**YOUR TASKS**.
a) List every factor on the right-hand side of the example factorization in the notes on Bayesian networks below.
b) Write the next part of the notes on Bayesian networks below, carrying on after the Weak Union axiom.

**READING PASSAGE**.

▽

Bayesian Networks and Probabilistic Graphical Models

Posted on Mar 4, 2026 in Mathematics and Computer Science

1. Bayesian Networks (Directed Models)

Joint Probability Factorization:

P(X₁, X₂, ..., Xₙ) = Π P(Xᵢ | parents(Xᵢ))

Variable Types:

• Observed: User inputs and sensor measurements (Uₜ, Zₜ)

• Latent/Hidden: States and landmarks (Xₜ, L)

Example Factorization:

P(uₜ, l, xₜ, xₜ₊₁, zₜ, zₜ₊₁) = P(uₜ)P(l)P(xₜ|uₜ)P(xₜ₊₁|xₜ)P(zₜ|xₜ,l)P(zₜ₊₁|l,xₜ₊₁)

2. Conditional Independence and D-Separation

Blocking Rules:

• Chain (A → B → C): Blocked if B is observed.

• Fork (A ← B → C): Blocked if B is observed.

• Collider (A → B ← C): Blocked if B is not observed; it is open if B or its descendants are observed.

Graphoid Axioms:

• Decomposition: (X ⟂ Y, W | Z) ⇒ (X ⟂ Y | Z)

• Weak Union: (X ⟂ Y, W | Z) ⇒ (X ⟂ Y | Z, W)

△

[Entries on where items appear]
▽

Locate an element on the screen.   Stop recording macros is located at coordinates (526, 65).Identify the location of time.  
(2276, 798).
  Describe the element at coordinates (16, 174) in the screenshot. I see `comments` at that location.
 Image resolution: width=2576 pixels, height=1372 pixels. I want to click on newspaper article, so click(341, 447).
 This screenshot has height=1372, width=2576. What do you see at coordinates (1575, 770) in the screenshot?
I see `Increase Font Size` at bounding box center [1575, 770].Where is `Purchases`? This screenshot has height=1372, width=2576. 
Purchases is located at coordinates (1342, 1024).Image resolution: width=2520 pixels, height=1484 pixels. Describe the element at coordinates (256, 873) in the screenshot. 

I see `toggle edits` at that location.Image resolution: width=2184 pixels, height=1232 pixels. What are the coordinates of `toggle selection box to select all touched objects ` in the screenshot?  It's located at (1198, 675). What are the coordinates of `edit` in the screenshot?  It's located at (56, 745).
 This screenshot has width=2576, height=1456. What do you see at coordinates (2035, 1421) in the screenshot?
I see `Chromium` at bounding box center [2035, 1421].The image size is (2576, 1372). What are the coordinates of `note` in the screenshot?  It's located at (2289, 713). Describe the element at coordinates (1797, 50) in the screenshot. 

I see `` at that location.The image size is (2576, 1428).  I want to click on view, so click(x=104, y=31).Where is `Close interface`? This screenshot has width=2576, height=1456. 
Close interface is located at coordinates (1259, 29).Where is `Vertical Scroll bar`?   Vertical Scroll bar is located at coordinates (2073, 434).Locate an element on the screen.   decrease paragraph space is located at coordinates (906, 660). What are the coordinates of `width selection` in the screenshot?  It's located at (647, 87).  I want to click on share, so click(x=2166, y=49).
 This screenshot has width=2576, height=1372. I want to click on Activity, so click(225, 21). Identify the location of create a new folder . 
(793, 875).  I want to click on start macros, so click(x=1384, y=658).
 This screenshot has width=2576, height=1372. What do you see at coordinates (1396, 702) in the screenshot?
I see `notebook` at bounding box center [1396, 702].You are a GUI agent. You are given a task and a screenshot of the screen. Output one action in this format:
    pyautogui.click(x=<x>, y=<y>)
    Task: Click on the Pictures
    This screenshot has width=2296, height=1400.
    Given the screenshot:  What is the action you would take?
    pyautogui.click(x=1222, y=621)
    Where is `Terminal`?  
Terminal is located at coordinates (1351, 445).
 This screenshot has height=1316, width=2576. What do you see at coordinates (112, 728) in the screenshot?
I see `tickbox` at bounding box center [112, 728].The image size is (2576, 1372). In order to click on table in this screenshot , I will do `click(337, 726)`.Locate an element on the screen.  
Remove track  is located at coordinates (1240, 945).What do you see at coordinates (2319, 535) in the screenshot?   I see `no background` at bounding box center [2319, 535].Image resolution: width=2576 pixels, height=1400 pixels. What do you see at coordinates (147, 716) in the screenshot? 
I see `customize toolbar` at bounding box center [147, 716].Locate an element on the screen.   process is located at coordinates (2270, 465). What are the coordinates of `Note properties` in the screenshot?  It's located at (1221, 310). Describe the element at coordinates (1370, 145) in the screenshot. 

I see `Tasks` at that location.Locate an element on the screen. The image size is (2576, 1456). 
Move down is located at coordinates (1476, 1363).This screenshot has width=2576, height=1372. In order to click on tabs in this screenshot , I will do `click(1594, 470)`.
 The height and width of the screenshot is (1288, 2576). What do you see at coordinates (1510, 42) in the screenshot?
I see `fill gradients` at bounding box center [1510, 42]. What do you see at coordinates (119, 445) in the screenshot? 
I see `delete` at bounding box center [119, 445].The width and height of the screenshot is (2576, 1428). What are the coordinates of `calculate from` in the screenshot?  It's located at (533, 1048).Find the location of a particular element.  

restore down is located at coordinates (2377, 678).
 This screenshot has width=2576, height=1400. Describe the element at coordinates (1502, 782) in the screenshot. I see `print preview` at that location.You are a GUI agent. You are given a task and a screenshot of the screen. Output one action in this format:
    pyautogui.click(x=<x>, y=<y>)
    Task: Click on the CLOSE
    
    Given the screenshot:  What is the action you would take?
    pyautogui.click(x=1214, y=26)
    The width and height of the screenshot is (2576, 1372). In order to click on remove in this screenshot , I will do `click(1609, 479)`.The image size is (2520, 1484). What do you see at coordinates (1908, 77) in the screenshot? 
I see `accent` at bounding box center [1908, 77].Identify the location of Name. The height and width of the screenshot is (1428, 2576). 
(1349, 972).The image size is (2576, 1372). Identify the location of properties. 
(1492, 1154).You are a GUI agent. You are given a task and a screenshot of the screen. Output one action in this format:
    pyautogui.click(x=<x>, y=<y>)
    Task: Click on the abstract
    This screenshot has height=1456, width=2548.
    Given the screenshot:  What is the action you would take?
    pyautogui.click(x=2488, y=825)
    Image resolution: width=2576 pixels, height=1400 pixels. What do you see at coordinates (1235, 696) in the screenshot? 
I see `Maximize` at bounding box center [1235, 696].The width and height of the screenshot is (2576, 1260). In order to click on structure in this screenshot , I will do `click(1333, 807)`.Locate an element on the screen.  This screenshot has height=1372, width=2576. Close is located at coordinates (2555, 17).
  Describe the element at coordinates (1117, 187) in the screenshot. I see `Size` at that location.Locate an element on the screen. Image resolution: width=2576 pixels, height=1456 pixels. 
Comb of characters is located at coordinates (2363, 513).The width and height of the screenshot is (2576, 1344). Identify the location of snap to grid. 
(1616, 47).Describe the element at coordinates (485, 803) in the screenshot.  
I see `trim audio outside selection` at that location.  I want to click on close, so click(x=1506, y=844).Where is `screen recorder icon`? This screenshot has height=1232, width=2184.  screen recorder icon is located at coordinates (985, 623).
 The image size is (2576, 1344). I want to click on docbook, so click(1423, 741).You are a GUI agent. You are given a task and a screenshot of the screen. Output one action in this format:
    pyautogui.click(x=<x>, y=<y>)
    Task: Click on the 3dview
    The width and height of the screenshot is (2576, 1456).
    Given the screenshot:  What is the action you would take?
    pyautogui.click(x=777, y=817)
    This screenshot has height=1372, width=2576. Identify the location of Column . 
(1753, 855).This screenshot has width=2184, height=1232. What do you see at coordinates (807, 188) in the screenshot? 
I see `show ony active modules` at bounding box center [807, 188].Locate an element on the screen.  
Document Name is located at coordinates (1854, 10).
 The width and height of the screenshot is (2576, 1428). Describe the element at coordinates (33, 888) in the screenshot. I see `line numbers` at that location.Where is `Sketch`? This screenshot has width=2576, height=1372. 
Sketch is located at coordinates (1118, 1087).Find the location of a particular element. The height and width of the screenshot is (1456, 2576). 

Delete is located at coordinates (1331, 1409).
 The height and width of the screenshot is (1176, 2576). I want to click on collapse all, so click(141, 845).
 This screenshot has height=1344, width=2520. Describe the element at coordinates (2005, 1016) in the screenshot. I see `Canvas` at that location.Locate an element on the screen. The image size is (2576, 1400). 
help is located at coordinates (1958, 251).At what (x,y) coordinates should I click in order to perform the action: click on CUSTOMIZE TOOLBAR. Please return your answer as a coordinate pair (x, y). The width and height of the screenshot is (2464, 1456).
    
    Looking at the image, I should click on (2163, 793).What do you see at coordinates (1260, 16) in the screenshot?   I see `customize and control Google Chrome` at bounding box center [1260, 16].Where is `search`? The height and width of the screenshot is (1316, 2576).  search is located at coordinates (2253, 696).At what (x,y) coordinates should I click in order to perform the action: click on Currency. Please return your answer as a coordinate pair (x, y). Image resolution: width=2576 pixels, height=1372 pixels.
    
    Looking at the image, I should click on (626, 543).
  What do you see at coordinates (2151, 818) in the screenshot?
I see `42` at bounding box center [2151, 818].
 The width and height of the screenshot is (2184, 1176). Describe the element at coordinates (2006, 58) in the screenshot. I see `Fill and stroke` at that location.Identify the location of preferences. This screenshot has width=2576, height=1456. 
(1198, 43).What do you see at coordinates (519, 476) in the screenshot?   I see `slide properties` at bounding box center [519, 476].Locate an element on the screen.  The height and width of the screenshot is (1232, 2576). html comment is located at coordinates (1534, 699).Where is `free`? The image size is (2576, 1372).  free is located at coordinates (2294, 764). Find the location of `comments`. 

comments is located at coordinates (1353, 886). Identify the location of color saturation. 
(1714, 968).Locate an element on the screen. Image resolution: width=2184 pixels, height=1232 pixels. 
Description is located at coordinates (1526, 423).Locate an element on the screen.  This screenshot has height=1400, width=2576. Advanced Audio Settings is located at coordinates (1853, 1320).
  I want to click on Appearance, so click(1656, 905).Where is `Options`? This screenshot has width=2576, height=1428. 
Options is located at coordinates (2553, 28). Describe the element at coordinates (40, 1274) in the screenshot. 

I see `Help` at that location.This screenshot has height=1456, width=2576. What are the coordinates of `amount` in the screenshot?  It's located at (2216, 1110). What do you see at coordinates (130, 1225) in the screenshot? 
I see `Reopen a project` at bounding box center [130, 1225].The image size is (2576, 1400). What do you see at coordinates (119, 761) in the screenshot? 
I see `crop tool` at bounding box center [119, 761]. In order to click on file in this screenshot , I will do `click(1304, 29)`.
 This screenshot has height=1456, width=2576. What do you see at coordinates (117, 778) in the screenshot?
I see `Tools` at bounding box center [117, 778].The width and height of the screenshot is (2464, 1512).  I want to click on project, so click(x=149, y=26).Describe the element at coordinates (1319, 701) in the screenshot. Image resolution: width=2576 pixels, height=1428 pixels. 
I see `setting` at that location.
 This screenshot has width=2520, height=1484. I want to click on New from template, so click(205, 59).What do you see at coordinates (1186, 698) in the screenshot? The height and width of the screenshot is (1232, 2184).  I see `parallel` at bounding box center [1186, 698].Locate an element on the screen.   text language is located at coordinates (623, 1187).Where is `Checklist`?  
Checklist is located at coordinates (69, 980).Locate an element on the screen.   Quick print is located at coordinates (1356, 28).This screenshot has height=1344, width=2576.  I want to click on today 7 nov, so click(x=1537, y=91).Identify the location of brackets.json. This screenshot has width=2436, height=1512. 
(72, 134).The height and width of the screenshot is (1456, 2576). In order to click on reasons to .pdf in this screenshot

△

**FINAL RESULTS**.
a) P(uₜ), P(l), P(xₜ|uₜ), P(xₜ₊₁|xₜ), P(zₜ|xₜ,l), P(zₜ₊₁|l,xₜ₊₁)

b)
• Contraction: (X ⟂ Y | Z) ∧ (X ⟂ W | Z, Y) ⇒ (X ⟂ Y, W | Z)

• Intersection: (X ⟂ Y | Z, W) ∧ (X ⟂ W | Z, Y) ⇒ (X ⟂ Y, W | Z)

3. Inference Algorithms

Variable Elimination:

• Sum out variables in order.

• Store intermediate factors.

Belief (Sum-Product) Propagation:

• Used for tree-structured graphs.

• Messages: μ_{f→x} = Σ_{x_neighbors\f} f(X) Π μ_{y→f}

Max-Product Algorithm:

• Find the Most Probable Explanation (MPE): argmax P(X | evidence).

• Replace sums with max and track the argmax.

Marginal Probability Formula:

P(X₂ | X₄) = P(X₂, X₄) / Σ_{X₂} P(X₂, X₄)

4. Junction Tree Algorithm

Steps:

1. Moralize: Marry all parents (drop directions and connect parents).

2. Triangulate: Add edges to eliminate cycles greater than three.

3. Form Clusters: Create clusters based on the elimination order.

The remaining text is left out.